TEXTE FOURNI —
————

Ces accusations sont ineptes. Et scandaleuses. Elles font comme si Esther Benbassa n’avait pas de passé. Née juive dans un pays musulman, la Turquie, ayant vécu les premières années de sa jeunesse en Israël, elle est arrivée en France au début des années 1970. Pendant quinze ans, elle a enseigné en lycée et en collège en Normandie puis en banlieue parisienne dans ce qu’on appelle parfois avec une pointe de mépris “nos quartiers populaires”.
Elle est entrée au CNRS comme directrice de recherche en 1989, et en 2000, elle a été élue sur la chaire d’histoire du judaïsme moderne de l’École pratique des hautes études (Sorbonne). Ses champs de recherche sont connus: histoire des Juifs en terre d’Islam, du sionisme, du judaïsme français, histoire comparée des minorités. Elle a écrit et dirigé une trentaine d’ouvrages sur ces sujets, lui ayant valu une reconnaissance internationale.
Que reproche-t-on, en fait, à Esther Benbassa? Ses engagements. Comme intellectuelle publique, d’abord, comme militante associative ensuite, comme politique enfin. Forte de son expertise, libre de toute attache communautaire, hermétique à toute forme de radicalité idéologique, et gardant en toute circonstance une franchise et une clarté sans faille, lauréate 2006 du prix Seligmann contre le racisme, Esther Benbassa se bat depuis des décennies contre l’antisémitisme et tous les racismes, islamophobie comprise, contre toutes les formes de discrimination, pour le respect des droits des minorités. Pour une solution juste du conflit israélo-palestinien et pour retisser les liens d’un dialogue judéo-musulman.

————

DONNÉES SOURCES —
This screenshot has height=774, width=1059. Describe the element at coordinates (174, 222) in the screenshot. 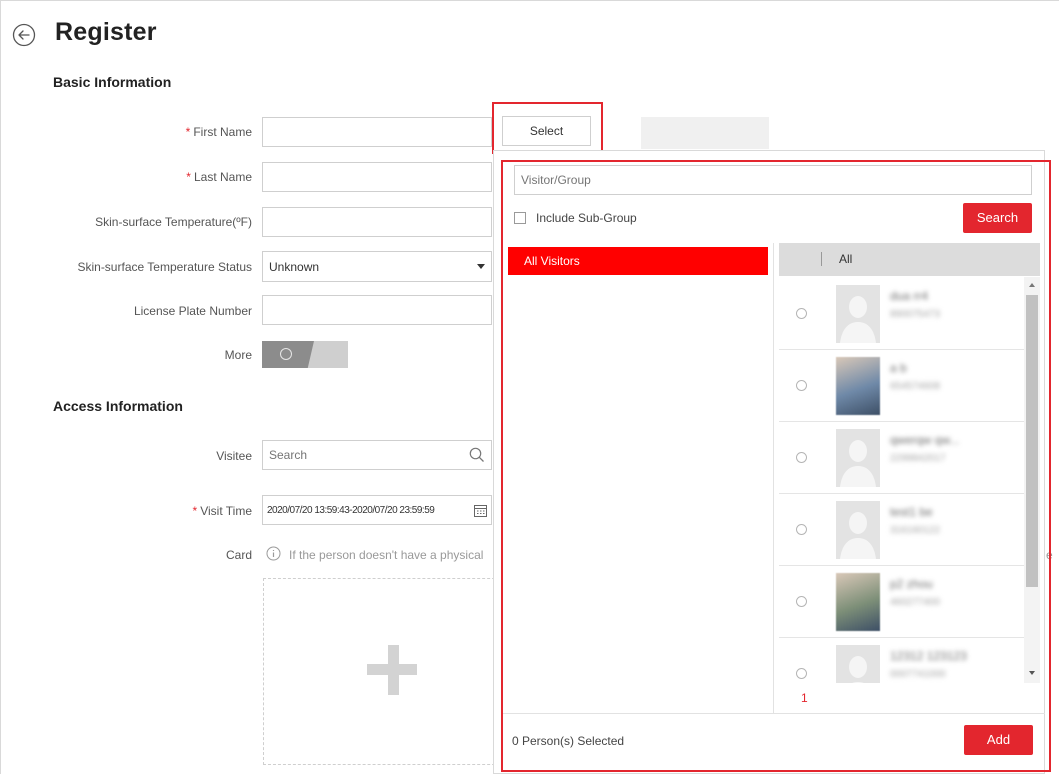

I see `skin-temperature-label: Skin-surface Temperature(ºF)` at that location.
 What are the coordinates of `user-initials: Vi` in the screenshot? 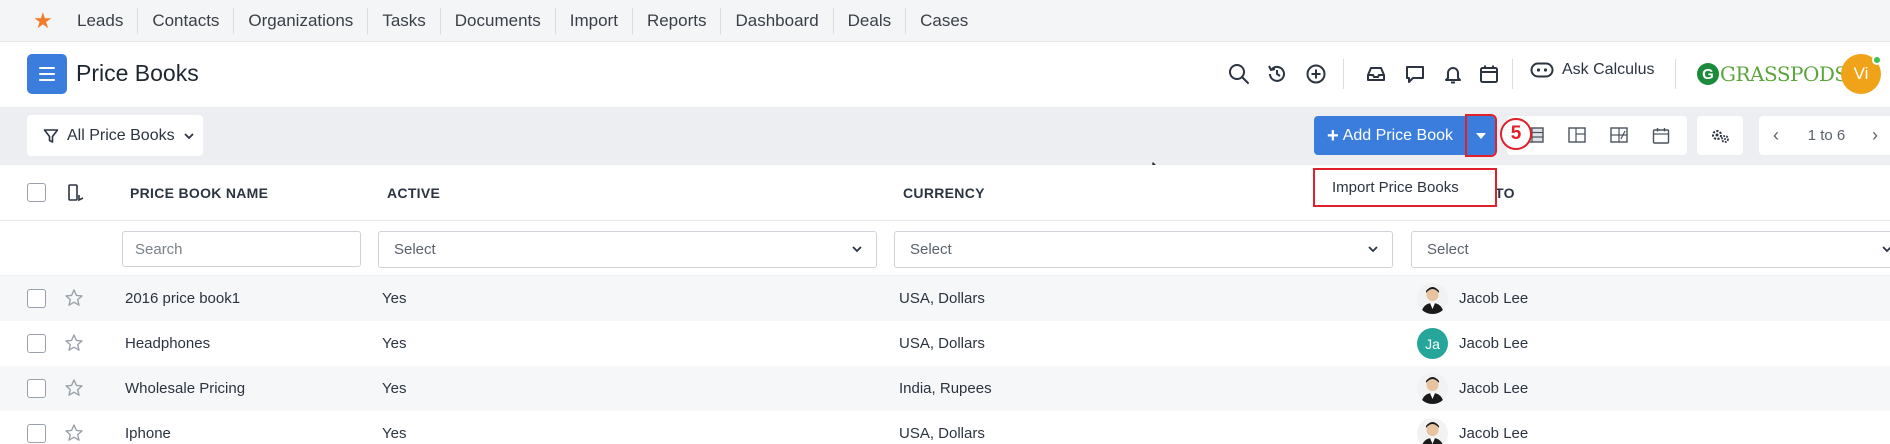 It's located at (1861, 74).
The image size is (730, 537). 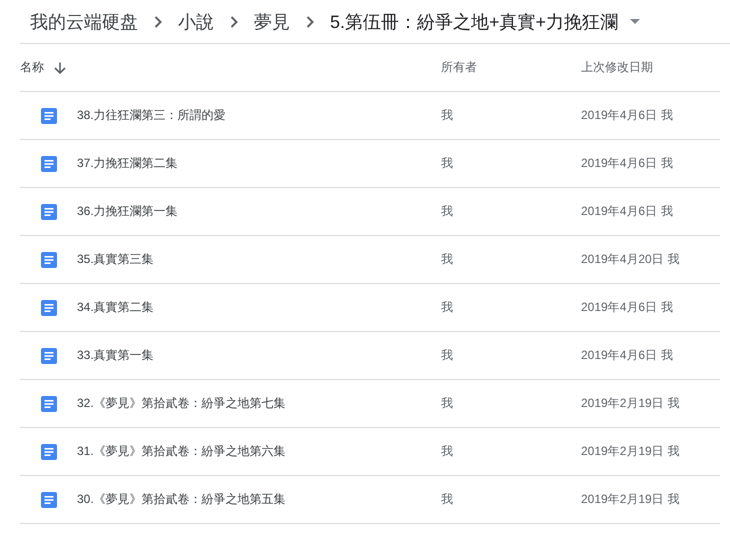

————

EXPLORER LE CONTENU —
- a) Répondez à ces questions sur le texte sur Esther Benbassa :
(i) Dans quel pays Esther Benbassa est-elle née ?
(ii) En quelle année est-elle entrée au CNRS ?
(iii) Quel prix a-t-elle reçu en 2006 ?
- b) Poursuivez le texte sur Esther Benbassa après sa dernière phrase.
La liste n'a aucun lien avec le texte sur Esther Benbassa.

RÉPONSES PAR TÂCHE —
- a)
(i) En Turquie.
(ii) En 1989.
(iii) Le prix Seligmann contre le racisme.

- b)
Depuis son entrée tardive en politique, en 2011, Esther Benbassa est sur tous les fronts. Mariage pour tous, PMA pour toutes, LGBT-phobies, violences faites aux femmes, personnes prostituées, monde carcéral, migrants, violences policières, abandon des Kurdes du Rojava, justice environnementale et justice sociale. Elle agit avec la même détermination au Sénat, et sur le terrain. Auprès des cheminots, des infirmières, des étudiants. Des Gilets jaunes, aussi, qu’elle a invités au Palais du Luxembourg dès le début du mois de décembre 2018, et qu’elle n’a jamais lâchés depuis.
Alors bien sûr, Esther Benbassa casse les codes et dérange les petits échanges feutrés ordinaires. Elle n’a pas peur du peuple. Elle est là pour les gens, les pauvres, les précaires, les racisés et les autres. Elle les écoute, elle leur parle. Et eux au moins la comprennent. Et respectent l’écharpe tricolore dont certains voudraient la dépouiller.
L’erreur d’Esther Benbassa est en fait de croire que tous ces combats n’en font qu’un. C’est d’incarner, avec d’autres et autant qu’elle le peut, cette “convergence des luttes” à laquelle une partie de la gauche a renoncé et qui fait peur à beaucoup d’autres, de LREM au RN. On pourra toujours se moquer de son accent. Esther Benbassa est une grande voix. Parce qu’elle est d’abord l’une des voix des sans-voix.
Les signataires de ce texte n’adhèrent pas forcément à toutes ses prises de positions, y compris sur la marche du 10 novembre. Ils ont pu avoir hier des débats avec elle. Ils en auront demain. Mais tous savent une chose. Cette voix-là ne doit pas se taire. Elle ne se taira pas.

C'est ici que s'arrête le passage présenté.